The world is awash in intolerance, hatred, greed and narcissism, so it probably should come as no surprise that such waves would wash up on the shores of sports.

In times of decency we could give short shrift to the tales outlined below. These are not times of decency.

With hatred being given voice on a daily basis via haranguing media shows, with an extreme right wing making up the “truth” as they go and a society that seems bent on focusing on anything except substance, these stories were bound to find the light of day.

A Georgia man has proposed a basketball league composed of “only players that are natural born United States citizens with both parents of the Caucasian race.”

That comes from his press release announcing the league, issued on Dr. Martin Luther King Jr. day.

He, of course, says there is no hatred or racism involved. What a joke.

Clint Bryant, athletic director at Georgia’s Augusta State University is quoted at Augustachronicle.com: “It’s so absurd, it’s funny, but it gives you an idea of the sickness of our society.”

Once upon a time such an idea would have been laughed off as nonsense. Today, we’ll see how many television show invitations and book offers this (you fill in the blank) gets.

In Egypt, the coach of the national soccer team has decided on some just ducky requirements for those who will make the squad.

He was quoted in Cairo papers this week as saying “pious behavior” was the primary qualification for players. However, not just any pious behavior will do.

The players must observe Islam and if they do not, “We will never select any player regardless of his potential,” said the coach.

For some time, Egypt’s players have been on their knees when they score and kneeling in prayer sessions for wins. Sound familiar?

Oh, but we would never have sports in this country actually come to these ends.

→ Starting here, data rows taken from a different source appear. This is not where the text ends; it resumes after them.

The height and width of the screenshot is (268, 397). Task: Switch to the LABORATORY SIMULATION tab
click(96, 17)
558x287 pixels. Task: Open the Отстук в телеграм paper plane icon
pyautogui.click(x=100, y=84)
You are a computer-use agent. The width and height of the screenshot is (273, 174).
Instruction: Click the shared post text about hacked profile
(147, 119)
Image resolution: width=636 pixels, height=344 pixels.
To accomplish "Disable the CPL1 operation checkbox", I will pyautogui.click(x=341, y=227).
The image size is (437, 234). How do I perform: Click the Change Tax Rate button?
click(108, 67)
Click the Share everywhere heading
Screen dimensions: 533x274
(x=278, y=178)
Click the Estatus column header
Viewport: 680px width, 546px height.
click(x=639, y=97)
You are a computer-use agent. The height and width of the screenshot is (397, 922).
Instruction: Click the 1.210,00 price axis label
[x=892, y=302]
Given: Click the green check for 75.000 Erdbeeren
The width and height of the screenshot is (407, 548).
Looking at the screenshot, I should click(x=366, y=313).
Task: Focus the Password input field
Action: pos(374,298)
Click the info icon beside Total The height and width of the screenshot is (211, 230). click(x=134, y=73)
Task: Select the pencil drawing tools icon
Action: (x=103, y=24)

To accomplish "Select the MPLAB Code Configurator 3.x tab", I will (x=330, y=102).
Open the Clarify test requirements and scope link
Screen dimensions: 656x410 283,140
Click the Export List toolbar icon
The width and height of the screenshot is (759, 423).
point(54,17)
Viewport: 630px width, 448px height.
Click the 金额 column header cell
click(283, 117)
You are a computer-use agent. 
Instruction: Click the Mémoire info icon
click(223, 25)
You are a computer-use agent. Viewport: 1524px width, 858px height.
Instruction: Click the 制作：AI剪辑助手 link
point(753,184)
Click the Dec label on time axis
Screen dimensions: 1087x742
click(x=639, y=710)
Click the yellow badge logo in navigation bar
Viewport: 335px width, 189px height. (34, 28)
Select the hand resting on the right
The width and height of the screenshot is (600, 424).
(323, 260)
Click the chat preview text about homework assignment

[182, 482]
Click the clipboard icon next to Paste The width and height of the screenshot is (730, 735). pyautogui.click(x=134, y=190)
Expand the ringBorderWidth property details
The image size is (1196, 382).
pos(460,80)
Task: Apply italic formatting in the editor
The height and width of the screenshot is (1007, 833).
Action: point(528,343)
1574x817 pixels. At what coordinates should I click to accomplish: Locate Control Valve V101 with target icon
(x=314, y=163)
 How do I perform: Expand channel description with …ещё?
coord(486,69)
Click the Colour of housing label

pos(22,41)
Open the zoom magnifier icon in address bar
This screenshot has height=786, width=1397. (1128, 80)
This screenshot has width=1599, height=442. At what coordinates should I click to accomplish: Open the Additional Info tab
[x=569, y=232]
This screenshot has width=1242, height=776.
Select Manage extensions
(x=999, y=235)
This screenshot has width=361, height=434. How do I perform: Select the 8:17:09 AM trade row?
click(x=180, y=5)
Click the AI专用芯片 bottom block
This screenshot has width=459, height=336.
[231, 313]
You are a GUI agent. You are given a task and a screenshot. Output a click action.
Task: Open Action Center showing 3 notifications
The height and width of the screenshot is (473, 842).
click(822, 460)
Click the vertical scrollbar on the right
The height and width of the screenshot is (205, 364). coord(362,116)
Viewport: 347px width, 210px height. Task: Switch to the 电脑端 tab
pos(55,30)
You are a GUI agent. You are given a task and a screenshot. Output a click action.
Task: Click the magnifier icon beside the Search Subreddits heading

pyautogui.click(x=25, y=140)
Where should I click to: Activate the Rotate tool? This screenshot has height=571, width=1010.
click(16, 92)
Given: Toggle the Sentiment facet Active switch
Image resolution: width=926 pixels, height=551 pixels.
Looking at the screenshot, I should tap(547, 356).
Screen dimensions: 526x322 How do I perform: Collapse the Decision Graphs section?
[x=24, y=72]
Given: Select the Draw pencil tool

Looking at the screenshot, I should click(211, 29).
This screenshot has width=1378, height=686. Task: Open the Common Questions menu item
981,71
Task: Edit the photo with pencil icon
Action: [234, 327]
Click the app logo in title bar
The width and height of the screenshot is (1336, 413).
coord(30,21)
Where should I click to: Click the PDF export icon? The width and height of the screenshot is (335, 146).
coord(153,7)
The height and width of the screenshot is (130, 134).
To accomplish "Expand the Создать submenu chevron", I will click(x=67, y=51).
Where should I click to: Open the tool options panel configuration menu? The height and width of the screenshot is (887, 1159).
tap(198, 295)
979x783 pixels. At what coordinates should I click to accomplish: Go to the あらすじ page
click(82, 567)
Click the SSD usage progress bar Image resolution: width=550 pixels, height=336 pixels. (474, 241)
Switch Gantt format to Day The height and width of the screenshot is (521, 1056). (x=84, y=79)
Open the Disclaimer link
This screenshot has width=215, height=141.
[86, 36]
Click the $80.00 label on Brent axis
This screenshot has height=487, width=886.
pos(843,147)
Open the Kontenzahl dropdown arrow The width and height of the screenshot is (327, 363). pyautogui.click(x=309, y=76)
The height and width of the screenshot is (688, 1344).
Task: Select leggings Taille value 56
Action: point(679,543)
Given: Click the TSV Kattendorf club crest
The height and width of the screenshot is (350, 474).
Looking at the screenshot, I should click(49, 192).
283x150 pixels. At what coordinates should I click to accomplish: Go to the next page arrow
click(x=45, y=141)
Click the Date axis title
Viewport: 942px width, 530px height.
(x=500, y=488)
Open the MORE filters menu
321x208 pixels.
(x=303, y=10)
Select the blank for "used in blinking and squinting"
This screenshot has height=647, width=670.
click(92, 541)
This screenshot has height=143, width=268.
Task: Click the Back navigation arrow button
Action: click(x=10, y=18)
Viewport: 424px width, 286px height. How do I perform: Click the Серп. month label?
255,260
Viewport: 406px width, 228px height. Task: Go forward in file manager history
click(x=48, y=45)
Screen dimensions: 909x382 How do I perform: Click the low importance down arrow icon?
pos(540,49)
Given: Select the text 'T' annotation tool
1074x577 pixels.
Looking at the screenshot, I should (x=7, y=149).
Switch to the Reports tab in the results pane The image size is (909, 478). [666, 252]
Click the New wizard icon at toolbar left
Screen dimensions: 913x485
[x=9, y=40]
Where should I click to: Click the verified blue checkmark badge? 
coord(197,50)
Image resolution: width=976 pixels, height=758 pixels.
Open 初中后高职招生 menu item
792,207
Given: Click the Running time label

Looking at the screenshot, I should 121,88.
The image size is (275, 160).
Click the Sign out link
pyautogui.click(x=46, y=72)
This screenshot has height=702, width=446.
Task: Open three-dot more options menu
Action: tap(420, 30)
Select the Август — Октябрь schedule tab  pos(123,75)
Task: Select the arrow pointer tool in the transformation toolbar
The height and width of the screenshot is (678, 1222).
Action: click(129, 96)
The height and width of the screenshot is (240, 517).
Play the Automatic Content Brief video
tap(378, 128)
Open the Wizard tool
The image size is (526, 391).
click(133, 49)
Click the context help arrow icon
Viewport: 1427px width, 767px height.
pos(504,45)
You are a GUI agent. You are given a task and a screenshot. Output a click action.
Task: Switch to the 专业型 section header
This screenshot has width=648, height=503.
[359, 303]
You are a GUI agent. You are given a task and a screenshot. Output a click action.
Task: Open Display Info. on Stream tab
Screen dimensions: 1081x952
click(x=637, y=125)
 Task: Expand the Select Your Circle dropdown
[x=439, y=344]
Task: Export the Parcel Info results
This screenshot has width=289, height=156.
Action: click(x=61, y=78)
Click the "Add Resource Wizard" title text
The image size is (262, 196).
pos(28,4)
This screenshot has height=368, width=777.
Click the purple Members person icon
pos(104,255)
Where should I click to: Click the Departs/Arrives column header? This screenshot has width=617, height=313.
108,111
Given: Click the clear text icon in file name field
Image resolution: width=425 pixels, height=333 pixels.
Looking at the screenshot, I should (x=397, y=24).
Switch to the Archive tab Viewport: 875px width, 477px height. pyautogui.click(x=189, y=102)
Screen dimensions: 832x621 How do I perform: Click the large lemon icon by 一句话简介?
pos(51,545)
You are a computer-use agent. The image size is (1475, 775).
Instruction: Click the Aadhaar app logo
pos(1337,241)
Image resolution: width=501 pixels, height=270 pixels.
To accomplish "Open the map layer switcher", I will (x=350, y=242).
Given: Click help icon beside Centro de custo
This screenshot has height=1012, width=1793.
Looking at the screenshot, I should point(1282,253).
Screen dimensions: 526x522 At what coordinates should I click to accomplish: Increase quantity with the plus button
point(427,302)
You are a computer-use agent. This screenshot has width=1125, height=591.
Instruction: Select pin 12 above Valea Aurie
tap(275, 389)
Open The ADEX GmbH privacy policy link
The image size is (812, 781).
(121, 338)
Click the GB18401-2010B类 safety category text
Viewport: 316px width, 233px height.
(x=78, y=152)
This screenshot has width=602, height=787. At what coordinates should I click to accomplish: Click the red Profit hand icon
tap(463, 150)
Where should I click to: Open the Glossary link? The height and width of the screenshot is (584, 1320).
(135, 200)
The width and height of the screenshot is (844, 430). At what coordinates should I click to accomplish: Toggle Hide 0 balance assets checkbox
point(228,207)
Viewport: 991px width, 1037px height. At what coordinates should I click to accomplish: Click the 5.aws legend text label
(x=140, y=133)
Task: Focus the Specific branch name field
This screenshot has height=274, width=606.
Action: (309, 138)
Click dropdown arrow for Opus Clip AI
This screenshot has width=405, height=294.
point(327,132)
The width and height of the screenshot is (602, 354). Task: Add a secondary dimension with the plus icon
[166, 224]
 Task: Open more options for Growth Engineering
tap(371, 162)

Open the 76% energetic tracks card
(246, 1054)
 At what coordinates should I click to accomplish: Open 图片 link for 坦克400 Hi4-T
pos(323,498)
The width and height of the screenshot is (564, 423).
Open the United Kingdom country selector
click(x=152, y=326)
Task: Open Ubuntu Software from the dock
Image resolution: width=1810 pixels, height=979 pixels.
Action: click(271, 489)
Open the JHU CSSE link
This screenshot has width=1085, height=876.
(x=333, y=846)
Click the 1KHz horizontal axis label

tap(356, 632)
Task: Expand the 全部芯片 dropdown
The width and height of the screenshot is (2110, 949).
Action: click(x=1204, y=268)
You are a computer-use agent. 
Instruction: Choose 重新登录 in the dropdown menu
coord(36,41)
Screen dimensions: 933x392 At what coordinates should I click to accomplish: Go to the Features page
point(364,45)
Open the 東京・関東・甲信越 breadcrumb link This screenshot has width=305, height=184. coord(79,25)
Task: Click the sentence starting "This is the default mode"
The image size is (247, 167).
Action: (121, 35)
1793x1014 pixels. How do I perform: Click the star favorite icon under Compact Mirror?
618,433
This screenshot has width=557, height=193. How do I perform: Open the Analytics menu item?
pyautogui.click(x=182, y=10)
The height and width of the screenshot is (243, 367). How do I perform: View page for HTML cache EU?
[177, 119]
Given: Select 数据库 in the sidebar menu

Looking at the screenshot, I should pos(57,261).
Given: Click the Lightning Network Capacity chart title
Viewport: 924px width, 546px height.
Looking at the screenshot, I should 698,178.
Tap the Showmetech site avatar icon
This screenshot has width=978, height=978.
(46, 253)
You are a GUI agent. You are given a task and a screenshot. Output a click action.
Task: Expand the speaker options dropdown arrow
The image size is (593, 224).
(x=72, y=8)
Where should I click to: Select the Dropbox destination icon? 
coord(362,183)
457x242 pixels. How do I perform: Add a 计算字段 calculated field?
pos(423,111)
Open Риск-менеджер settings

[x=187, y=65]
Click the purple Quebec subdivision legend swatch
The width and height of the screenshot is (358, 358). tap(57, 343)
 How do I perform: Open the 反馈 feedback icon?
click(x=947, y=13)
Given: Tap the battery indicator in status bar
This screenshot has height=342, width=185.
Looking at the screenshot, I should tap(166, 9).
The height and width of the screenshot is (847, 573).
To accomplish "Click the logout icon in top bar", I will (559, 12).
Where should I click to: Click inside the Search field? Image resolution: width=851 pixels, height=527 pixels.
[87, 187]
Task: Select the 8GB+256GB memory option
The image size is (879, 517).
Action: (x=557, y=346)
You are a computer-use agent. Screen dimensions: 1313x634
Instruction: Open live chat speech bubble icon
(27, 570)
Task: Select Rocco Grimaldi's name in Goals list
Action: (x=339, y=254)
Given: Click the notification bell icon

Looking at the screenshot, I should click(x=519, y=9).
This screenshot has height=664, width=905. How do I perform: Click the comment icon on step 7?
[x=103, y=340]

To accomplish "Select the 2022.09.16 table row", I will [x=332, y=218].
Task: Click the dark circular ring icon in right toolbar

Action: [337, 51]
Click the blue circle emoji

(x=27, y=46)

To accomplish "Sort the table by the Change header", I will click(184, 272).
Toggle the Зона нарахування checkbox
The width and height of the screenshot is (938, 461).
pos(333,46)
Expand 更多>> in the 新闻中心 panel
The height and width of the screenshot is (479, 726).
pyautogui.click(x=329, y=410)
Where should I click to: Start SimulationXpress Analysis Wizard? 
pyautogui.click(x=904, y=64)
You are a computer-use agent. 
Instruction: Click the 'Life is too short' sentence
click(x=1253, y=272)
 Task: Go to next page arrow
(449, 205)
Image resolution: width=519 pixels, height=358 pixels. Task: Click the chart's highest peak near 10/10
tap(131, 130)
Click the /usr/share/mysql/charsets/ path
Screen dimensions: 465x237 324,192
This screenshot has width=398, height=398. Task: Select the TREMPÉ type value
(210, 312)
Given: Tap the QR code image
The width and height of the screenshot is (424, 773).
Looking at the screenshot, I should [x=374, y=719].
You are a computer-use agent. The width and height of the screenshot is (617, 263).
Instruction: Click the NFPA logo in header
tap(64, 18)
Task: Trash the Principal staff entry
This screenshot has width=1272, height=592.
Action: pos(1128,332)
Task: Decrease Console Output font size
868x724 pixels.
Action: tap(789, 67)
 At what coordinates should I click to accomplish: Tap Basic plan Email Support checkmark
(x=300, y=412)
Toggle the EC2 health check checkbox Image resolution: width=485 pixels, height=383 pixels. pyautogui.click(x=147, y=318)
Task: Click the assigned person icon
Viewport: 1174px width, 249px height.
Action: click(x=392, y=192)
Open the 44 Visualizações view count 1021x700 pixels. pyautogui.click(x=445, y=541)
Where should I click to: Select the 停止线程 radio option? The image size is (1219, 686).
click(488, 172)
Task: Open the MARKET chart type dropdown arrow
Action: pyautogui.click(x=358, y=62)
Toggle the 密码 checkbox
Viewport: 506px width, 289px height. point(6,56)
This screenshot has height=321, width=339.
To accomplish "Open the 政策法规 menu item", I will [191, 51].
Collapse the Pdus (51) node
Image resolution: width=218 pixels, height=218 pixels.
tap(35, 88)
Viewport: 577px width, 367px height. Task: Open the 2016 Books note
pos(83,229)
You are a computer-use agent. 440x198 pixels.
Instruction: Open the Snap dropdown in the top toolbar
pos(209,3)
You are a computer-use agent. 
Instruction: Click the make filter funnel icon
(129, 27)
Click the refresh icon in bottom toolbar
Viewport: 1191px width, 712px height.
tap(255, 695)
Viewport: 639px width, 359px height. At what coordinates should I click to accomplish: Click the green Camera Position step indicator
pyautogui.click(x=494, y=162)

All this praying in the end zone and kneeling on the sidelines and pointing to the heavens as though God actually cares if you hit a home run — how much of that is religious and how much of that is just hate and intolerance?

Whatever it is, it doesn’t belong on sports fields.

The Supreme Court, not the current one obviously, has said the First Amendment does not “guarantee the right to communicate one’s views at all times and places or in any manner that may be desired.”

That same court said, “the character nature and function of the particular forum involved” must be taken in consideration. (452 U.S. 640).

Additionally, we would do well to remember that the First Amendment freedom of religion clause, as written by Thomas Jefferson, came from his Virginia Statute of Religious Freedom.

In that act, he wrote as the first maxim of religious freedom that “no man shall be compelled to frequent or support any religious worship, place, or ministry whatsoever….”

The first essence of freedom of religion is not to have to believe in anything or be compelled to hear someone else’s beliefs, on a sports field or anywhere else.

A little tolerance then fits right in.